Screenshot grounding data:
• • • • •
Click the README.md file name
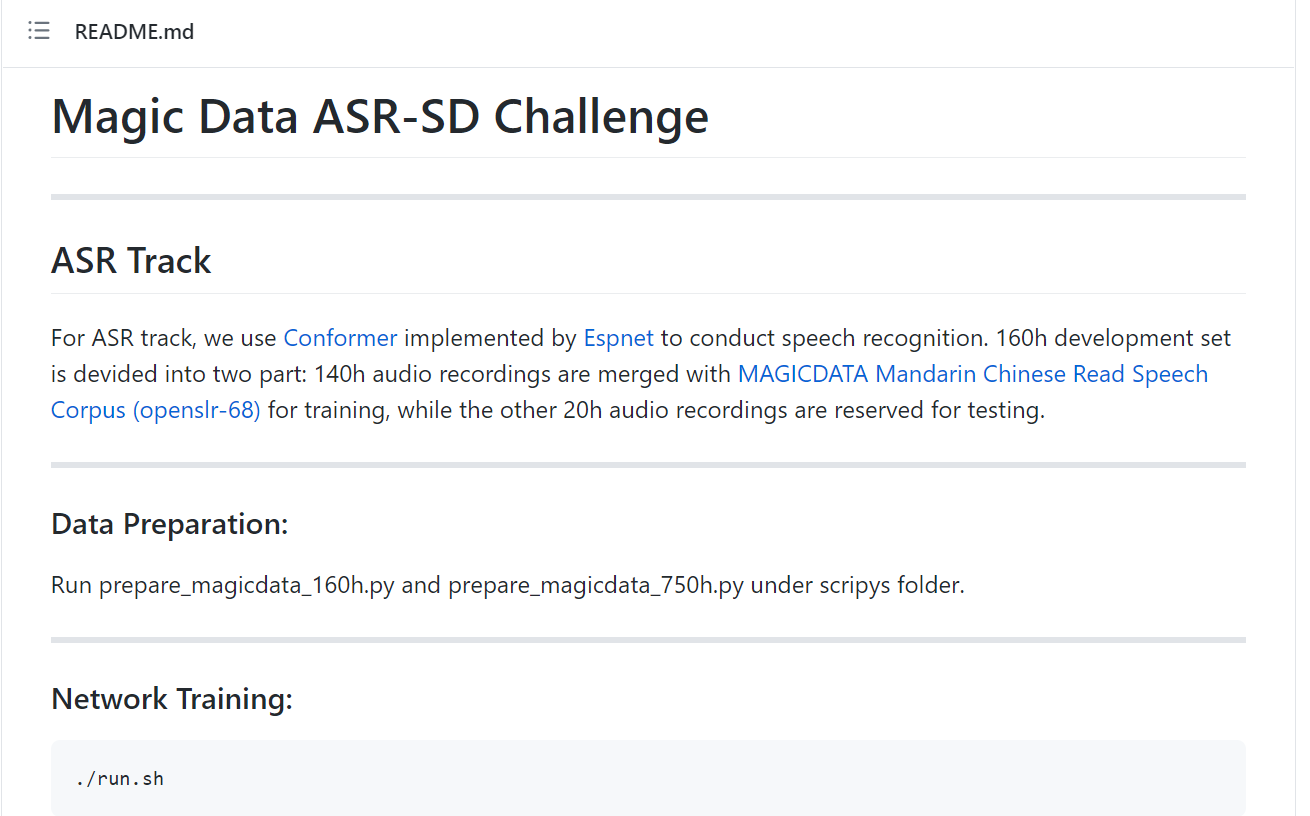This screenshot has height=816, width=1310. tap(134, 32)
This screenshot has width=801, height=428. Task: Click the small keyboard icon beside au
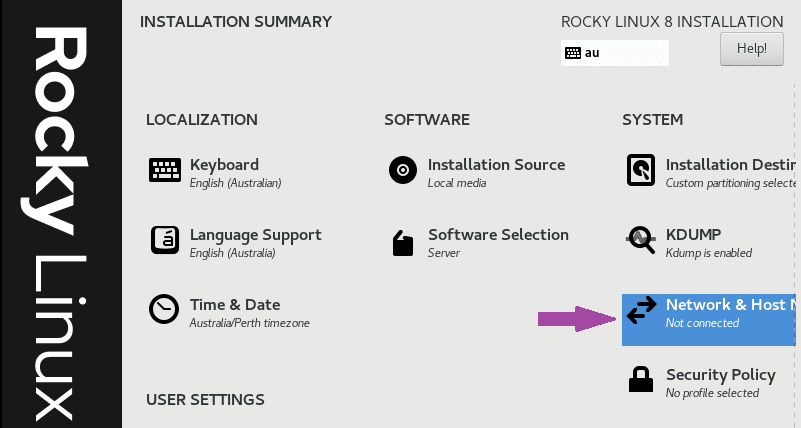tap(573, 53)
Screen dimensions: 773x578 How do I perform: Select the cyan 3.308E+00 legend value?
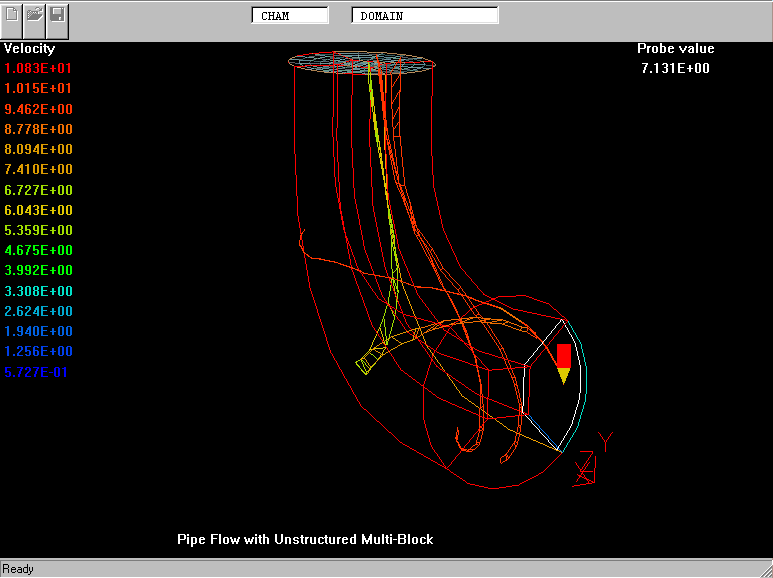click(x=38, y=291)
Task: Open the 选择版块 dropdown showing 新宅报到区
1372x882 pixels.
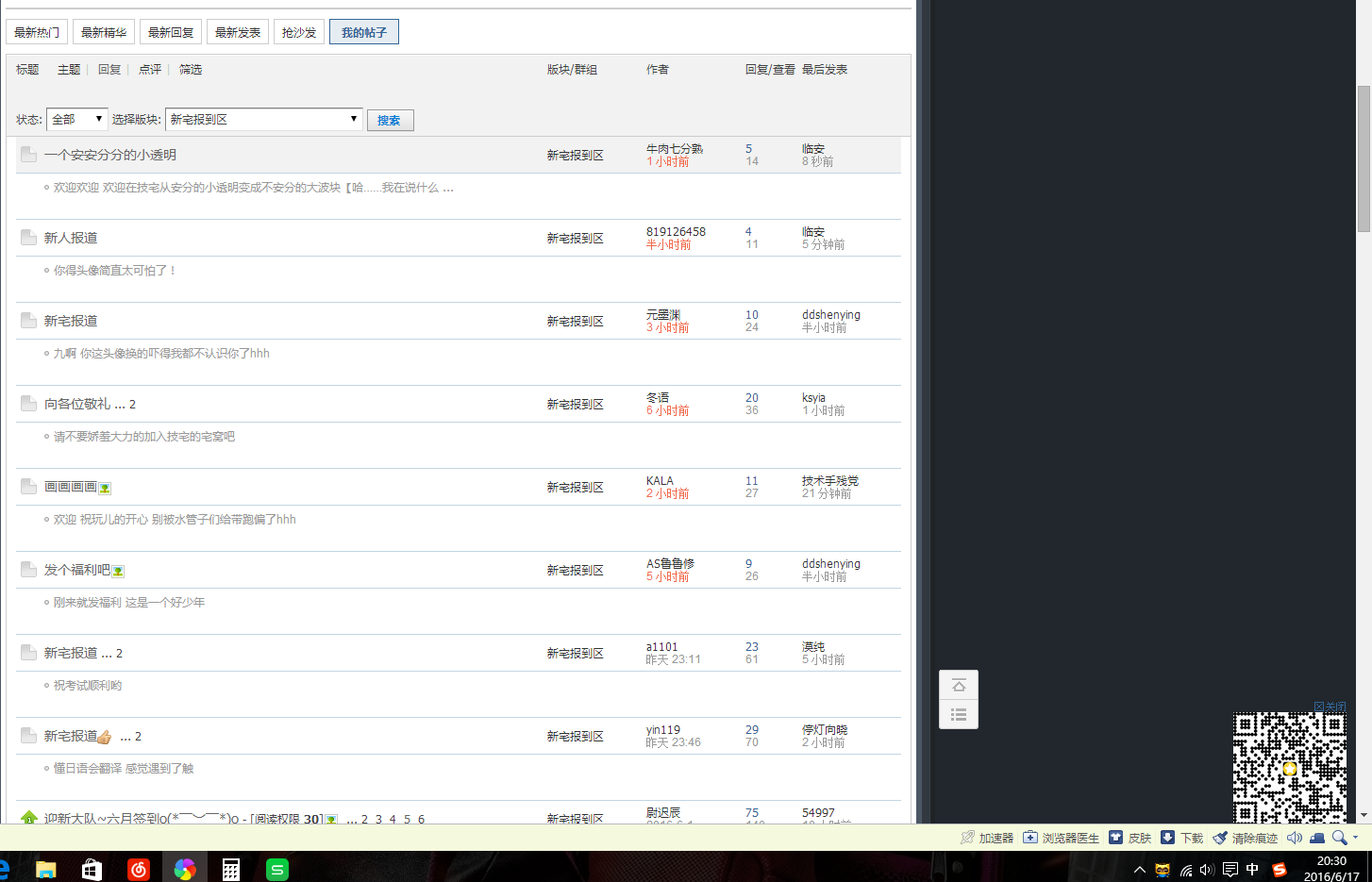Action: (263, 120)
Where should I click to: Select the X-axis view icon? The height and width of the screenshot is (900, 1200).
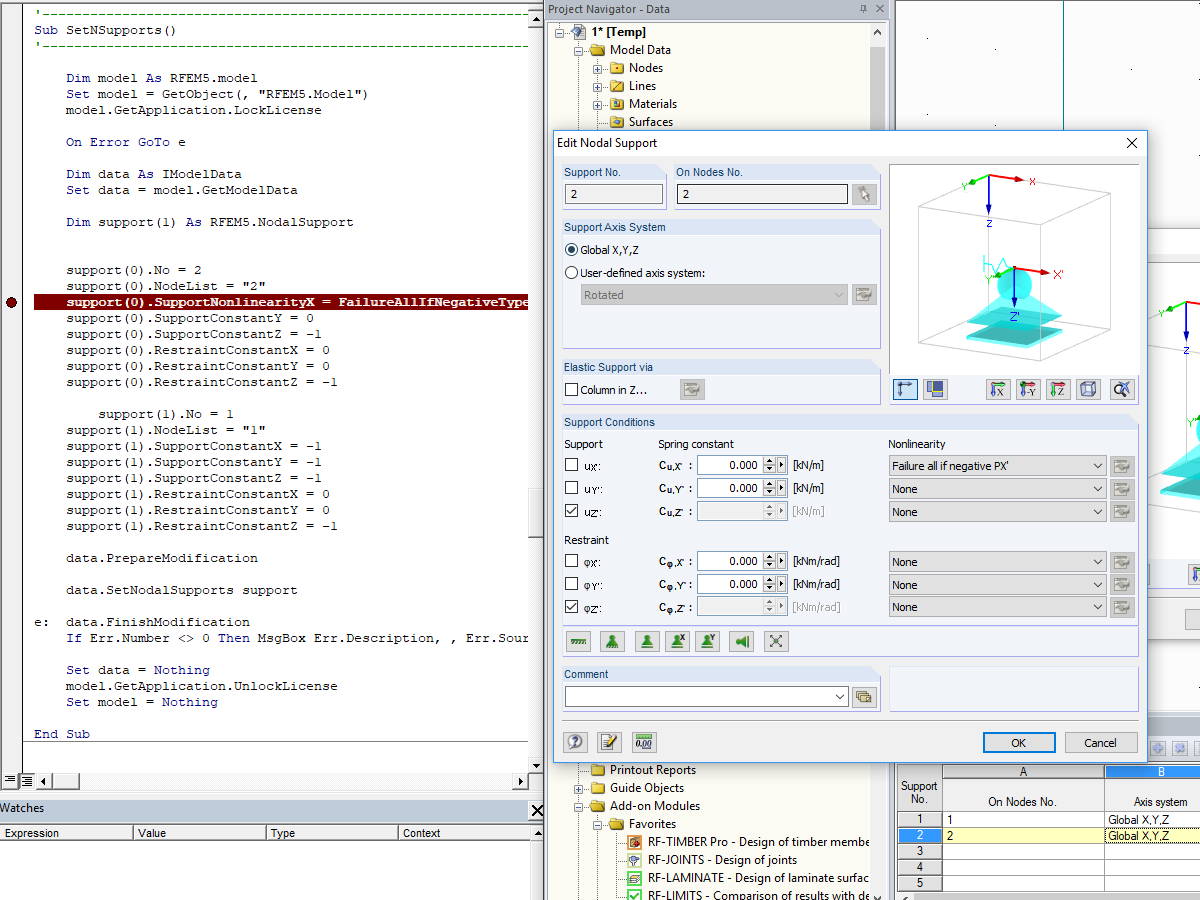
• • • • •
Exercise description: The line containing "1372x882 pixels." and every line after it, through the end of the data, are to be output exactly. Omit the pictures.

Task output:
1372x882 pixels.
Action: (263, 120)
Where should I click to: Select the X-axis view icon? The height and width of the screenshot is (900, 1200).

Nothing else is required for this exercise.